Oh, THAT caixa pattern

... And back to my music life in Portland. I've been feeling very disconnected from my life here in Portland, till Carnaval ended, and now suddenly I'm ready to get playing again. I think part of my mind was still in Brazil. And, I was sick for weeks. And, I had to move apartments (I always underestimate how many weeks moving really takes). But also I'm still coming out of the tail end of my horrific work schedule last fall, which had me SO badly blasted I am still only now catching up. And one of the worst parts about it was, NO time to practice, NONE. I have had a very sickening sense of backsliding musically. It has been almost nauseating to me to feel my musicality fading. It bugs me when I am falling asleep at night, and thinking about my life; it bugs me a lot.

So, finally back in action this week! First time in months!!! First up, Lions.

The Lions are in a temporary reprieve from their leadership crisis of last year, Randy having reappeared to do most of the leading, and Brian back in town for a month too! Lions have a string of gigs this week, and last night's was one of those odd school shows, a multicultural fair with us playing in the gym...hordes of preteens running around in little packs, yikes... the basketball hoops right overhead. Many of us Lions were suddenly a bit shellshocked by memories of high-school gym ("I remember when that 3-point line seemed so far away, back then..." "Yeah, and I remember how when they used to hang me by my underwear from the basketball hoop every day, the hoop seemed so high, back then ....").

Anyway. The Lions did good, the dancers were lovely, but I played like SHIT. I was COMPLETELY DISGUSTED with myself. And this was after having been fairly disgusted w/myself already at Sun and Mon rehearsal. I was on caixa at first, which is not my usual instrument, and - my fault, I shouldn't have volunteered to be an alternate caixa player because I really don't know some of the breaks yet. I know it's ok to lay out of the breaks, I know I was useful anyway (I was the only caixa for the 4 surdos on the left side). But I still just felt so irritated with myself. Constantly glancing over at Sue to see whether we were still in Mocidade or Viradouro, or if they'd switched to the press roll or some goddam other bizarre pattern, oh, riiight, Mangueira version 3 with that funny buzz when we come of THAT break.... I can pick patterns up on the fly pretty fast, but I would rather know that they're coming!
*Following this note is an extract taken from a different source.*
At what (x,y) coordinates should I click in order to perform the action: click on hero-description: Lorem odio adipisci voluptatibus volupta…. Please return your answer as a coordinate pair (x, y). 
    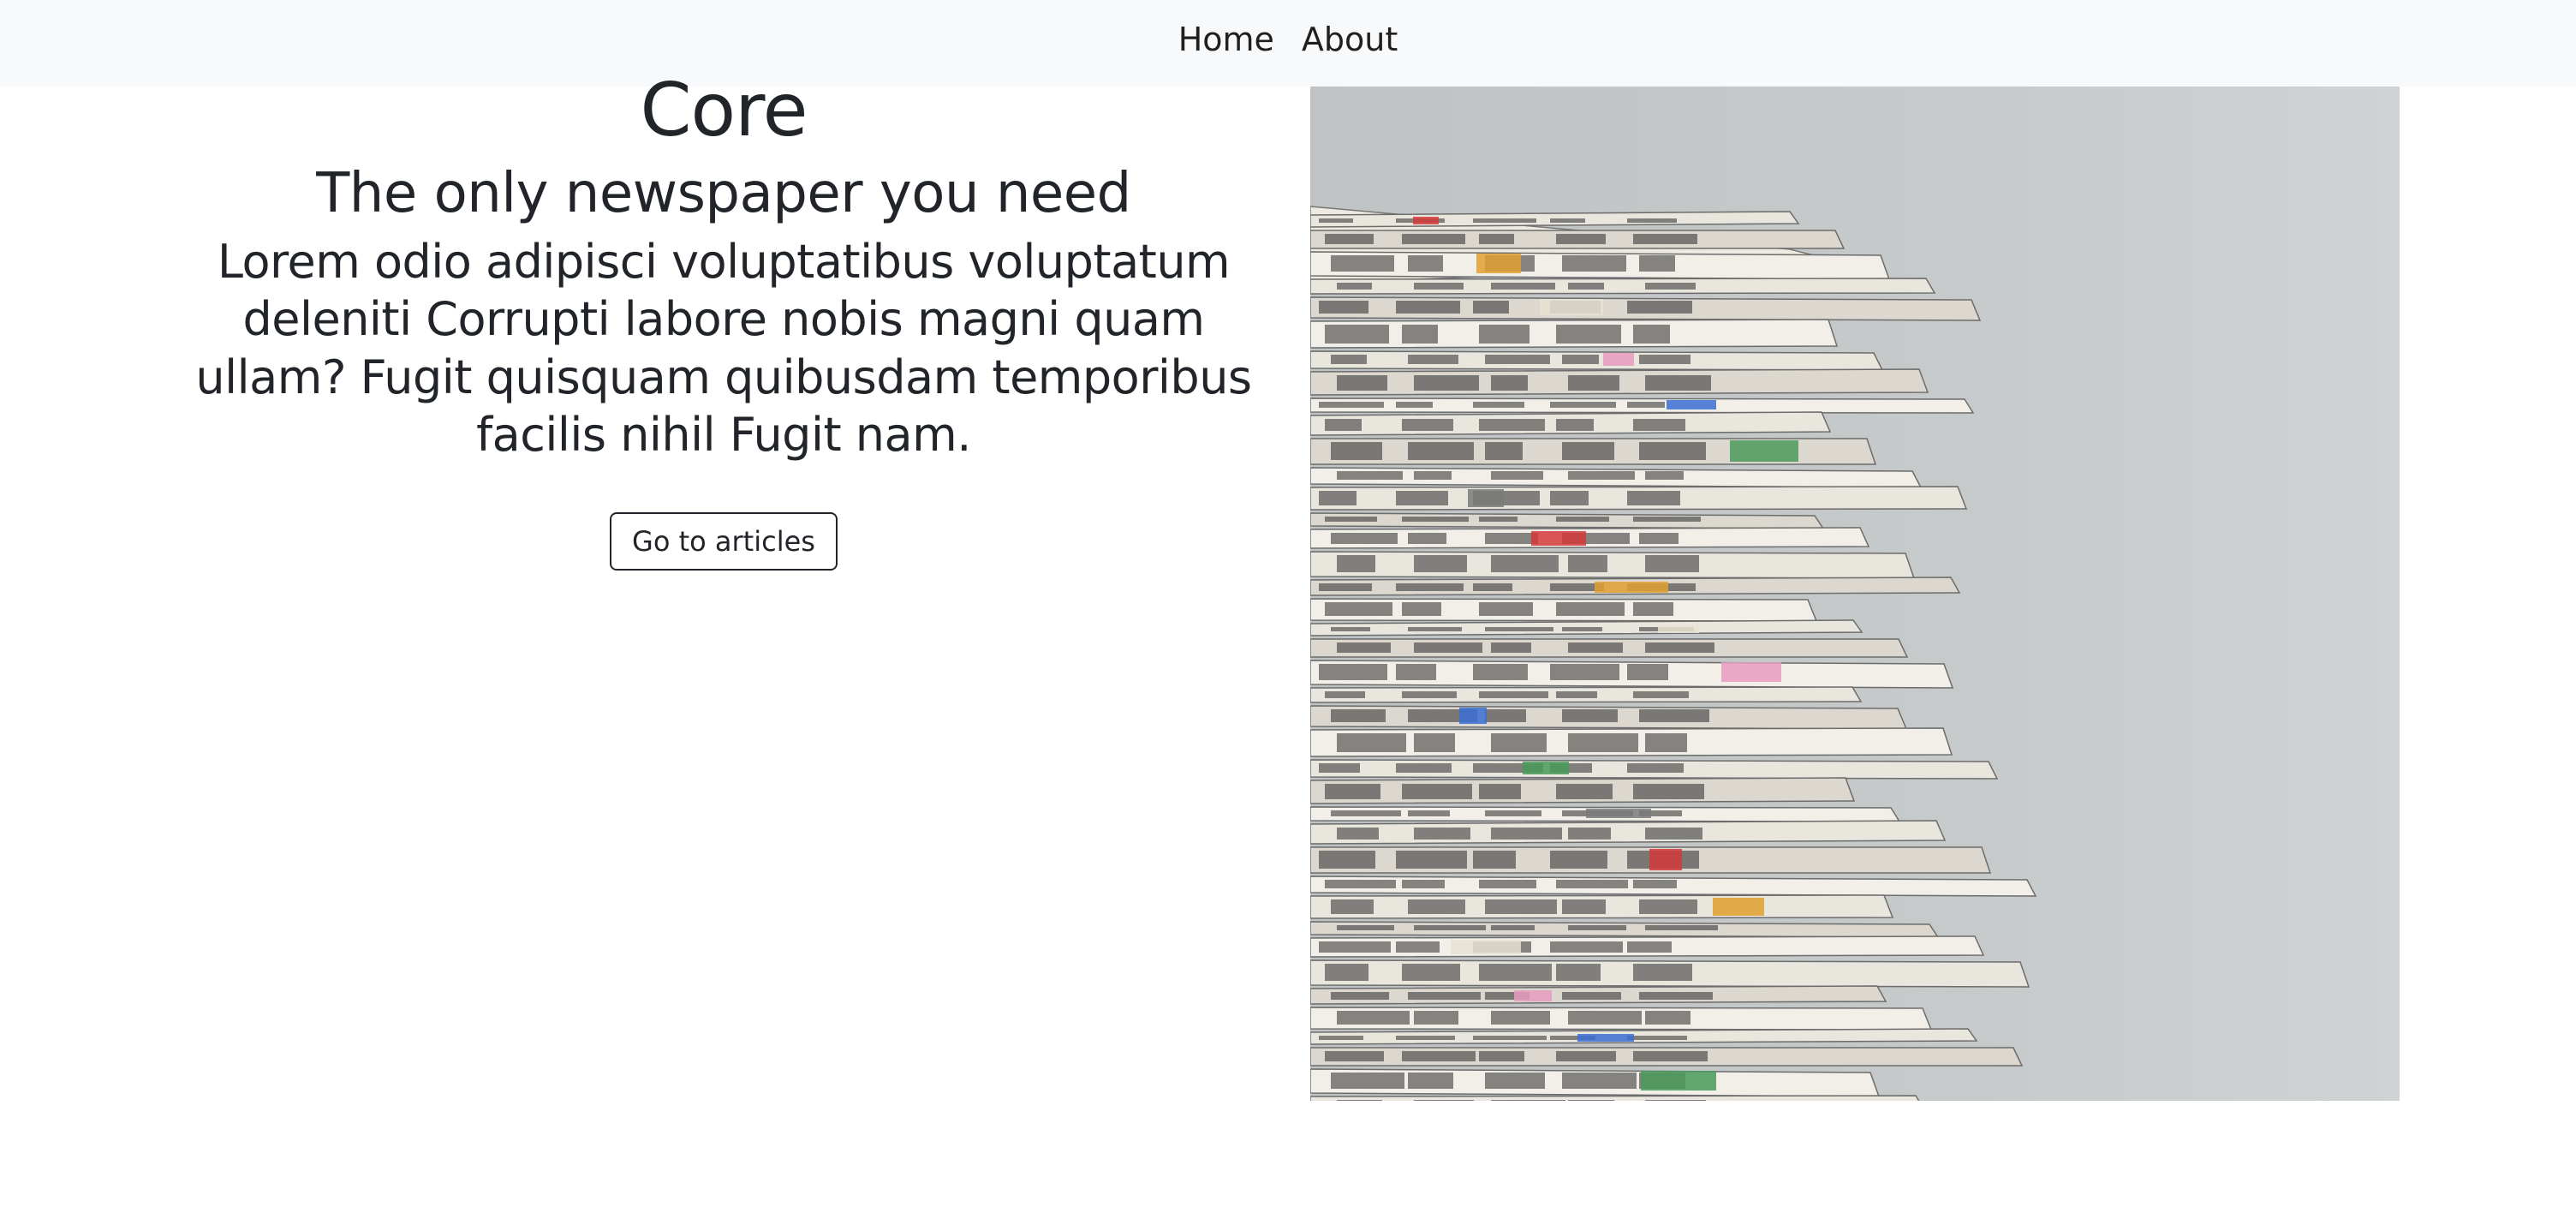
    Looking at the image, I should click on (724, 348).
For the second half, I was on timbal, and, well, on timbal, it's not that I've backslid, it's more like I never forward-slid in the first place!

But, NOW THAT I FINALLY HAVE SOME TIME, this week, for the first time in six months, I have time to practice. So I zipped home after the gig, locked myself in the basement and put in a good solid hour on timbal and two on caixa. It felt fabulous to break down the caixa patterns and really work on it again. And I was able to go to bed NOT fully pissed at myself, which was good.

And I've got plenty to practice for. Saturday will be a monster day - I'm supposed to lead a rehearsal of the new girl's group Samba Gata, and then go to my first rehearsal of Axe Dide, and from there straight to a big Lions gig that night opening for Bat Makumba. Time to WORK. If I want to not play like crap again, I have to WORK AT THIS. Work HARD.